• _WORK TASK_:
Below are some records. Return exactly the lines from the one with "Screen dimensions: 297x179" to the one with "The height and width of the screenshot is (667, 1279).", and nothing else.

• _Dataset entries_:
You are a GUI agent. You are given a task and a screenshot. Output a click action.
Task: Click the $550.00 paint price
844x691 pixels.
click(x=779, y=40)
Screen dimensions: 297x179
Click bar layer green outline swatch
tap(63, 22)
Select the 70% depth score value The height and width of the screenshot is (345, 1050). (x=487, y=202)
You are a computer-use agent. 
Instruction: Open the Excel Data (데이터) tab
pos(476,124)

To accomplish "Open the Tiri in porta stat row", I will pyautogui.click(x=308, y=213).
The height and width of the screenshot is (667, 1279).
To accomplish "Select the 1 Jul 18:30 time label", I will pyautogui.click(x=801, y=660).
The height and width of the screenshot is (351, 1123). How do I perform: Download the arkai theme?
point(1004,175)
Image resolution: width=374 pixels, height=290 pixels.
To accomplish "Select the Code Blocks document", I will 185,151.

• _OUTPUT FOR THIS TASK_:
Screen dimensions: 297x179
Click bar layer green outline swatch
tap(63, 22)
Select the 70% depth score value The height and width of the screenshot is (345, 1050). (x=487, y=202)
You are a computer-use agent. 
Instruction: Open the Excel Data (데이터) tab
pos(476,124)

To accomplish "Open the Tiri in porta stat row", I will pyautogui.click(x=308, y=213).
The height and width of the screenshot is (667, 1279).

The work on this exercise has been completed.